Exercise prompt
Every line of the material below that contains the string "computer" must appear in the answer.

Records supplied
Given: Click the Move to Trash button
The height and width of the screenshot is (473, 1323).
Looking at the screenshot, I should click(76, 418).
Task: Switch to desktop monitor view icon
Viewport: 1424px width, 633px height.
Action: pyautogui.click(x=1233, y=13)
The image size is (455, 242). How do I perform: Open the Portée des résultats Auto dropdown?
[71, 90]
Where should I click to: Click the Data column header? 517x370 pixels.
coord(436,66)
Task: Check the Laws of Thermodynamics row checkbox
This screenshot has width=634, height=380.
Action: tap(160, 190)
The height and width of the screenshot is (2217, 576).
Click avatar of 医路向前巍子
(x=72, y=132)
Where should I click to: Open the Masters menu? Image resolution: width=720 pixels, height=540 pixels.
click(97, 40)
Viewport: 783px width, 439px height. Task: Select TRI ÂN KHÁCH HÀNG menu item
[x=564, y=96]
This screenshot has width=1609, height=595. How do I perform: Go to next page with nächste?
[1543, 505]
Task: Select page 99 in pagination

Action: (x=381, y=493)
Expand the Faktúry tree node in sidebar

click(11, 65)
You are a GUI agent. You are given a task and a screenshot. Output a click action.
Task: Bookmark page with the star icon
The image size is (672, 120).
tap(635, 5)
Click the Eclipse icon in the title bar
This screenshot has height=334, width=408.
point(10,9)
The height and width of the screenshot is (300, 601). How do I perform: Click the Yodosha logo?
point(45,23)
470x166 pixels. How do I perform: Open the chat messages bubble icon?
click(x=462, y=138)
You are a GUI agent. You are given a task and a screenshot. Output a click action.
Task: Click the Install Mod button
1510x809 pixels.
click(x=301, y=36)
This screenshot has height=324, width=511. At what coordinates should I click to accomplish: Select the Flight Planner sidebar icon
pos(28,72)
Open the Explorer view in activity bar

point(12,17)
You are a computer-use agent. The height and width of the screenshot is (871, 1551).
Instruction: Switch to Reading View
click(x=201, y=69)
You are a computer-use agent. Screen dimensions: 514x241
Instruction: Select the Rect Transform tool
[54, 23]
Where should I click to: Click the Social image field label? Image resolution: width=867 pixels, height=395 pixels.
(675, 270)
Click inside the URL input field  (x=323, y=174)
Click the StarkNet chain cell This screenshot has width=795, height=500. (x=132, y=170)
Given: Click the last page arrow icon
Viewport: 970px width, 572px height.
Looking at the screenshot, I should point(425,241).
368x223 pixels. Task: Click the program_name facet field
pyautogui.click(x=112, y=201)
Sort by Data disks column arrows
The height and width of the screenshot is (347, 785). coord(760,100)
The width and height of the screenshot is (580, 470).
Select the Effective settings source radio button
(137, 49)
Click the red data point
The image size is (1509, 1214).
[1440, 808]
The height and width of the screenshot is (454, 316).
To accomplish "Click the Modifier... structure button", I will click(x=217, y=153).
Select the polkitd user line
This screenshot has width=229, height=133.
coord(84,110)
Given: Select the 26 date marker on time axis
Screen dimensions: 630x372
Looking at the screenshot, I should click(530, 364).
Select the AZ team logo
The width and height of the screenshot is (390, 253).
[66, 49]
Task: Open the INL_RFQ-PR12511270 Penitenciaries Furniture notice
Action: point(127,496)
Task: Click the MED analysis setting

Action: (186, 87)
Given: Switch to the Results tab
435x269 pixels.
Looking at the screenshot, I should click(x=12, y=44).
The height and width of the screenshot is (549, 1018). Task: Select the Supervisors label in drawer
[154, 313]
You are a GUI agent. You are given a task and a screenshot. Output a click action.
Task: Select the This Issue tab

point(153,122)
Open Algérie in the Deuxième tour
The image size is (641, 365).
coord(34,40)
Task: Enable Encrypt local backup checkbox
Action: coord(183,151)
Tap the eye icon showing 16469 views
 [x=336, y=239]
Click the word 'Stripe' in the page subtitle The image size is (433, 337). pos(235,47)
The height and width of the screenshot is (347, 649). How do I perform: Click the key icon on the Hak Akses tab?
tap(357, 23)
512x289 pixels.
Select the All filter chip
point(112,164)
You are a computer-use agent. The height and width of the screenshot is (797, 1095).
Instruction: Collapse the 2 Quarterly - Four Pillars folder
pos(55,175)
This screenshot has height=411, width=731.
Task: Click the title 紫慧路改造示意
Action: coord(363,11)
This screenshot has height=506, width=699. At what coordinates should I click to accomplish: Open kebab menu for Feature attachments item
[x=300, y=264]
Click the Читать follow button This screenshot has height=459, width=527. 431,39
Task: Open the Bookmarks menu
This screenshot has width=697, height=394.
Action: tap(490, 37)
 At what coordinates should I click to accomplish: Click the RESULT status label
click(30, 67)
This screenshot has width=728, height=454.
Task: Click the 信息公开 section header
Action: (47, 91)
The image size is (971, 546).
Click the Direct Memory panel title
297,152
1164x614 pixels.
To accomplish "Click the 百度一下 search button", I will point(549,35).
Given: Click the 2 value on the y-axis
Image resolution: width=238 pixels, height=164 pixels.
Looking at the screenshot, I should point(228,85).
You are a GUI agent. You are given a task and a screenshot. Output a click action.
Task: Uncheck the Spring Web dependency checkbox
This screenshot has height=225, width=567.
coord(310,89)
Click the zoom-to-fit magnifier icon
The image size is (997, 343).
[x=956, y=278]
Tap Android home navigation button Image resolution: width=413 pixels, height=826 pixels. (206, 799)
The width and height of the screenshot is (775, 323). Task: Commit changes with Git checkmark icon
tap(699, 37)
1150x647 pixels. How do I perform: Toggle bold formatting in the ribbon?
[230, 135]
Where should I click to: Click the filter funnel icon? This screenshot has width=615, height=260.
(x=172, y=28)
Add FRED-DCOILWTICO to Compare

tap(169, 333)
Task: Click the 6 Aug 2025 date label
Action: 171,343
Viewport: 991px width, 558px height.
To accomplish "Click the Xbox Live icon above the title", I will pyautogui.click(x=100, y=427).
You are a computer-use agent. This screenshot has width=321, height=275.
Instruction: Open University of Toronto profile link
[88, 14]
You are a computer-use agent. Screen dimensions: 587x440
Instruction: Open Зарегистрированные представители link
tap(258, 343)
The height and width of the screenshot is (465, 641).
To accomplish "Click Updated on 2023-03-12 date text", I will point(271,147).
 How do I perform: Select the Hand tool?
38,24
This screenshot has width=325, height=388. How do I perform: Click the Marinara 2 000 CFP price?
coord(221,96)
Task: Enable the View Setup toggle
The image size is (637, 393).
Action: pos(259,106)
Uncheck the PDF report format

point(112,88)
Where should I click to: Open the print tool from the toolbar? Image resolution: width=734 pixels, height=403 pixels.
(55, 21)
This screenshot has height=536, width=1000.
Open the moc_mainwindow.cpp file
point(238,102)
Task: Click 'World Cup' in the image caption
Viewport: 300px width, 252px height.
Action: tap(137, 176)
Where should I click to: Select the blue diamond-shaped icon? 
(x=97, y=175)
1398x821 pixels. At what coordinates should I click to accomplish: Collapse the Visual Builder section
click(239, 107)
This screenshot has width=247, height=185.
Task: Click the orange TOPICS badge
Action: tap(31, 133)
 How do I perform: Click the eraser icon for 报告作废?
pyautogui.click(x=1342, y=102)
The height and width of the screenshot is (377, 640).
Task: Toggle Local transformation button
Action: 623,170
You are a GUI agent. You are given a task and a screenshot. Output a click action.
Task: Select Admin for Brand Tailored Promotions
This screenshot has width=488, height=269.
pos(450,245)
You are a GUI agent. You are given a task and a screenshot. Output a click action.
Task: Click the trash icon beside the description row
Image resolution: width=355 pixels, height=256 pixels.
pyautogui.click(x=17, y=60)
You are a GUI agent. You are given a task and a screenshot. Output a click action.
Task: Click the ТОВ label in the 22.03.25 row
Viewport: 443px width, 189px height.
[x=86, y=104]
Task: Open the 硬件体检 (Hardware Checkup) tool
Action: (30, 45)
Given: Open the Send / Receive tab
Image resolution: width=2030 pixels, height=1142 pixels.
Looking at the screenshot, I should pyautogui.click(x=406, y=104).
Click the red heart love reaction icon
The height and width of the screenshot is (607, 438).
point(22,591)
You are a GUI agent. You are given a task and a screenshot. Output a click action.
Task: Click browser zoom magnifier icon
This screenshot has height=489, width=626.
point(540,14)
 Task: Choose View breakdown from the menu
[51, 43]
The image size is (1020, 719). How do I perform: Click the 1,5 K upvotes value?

Task answer
You are a computer-use agent. The height and width of the screenshot is (871, 1551).
You are a computer-use agent. Screen dimensions: 514x241
You are a computer-use agent. The height and width of the screenshot is (797, 1095).
You are a computer-use agent. This screenshot has width=321, height=275.
You are a computer-use agent. Screen dimensions: 587x440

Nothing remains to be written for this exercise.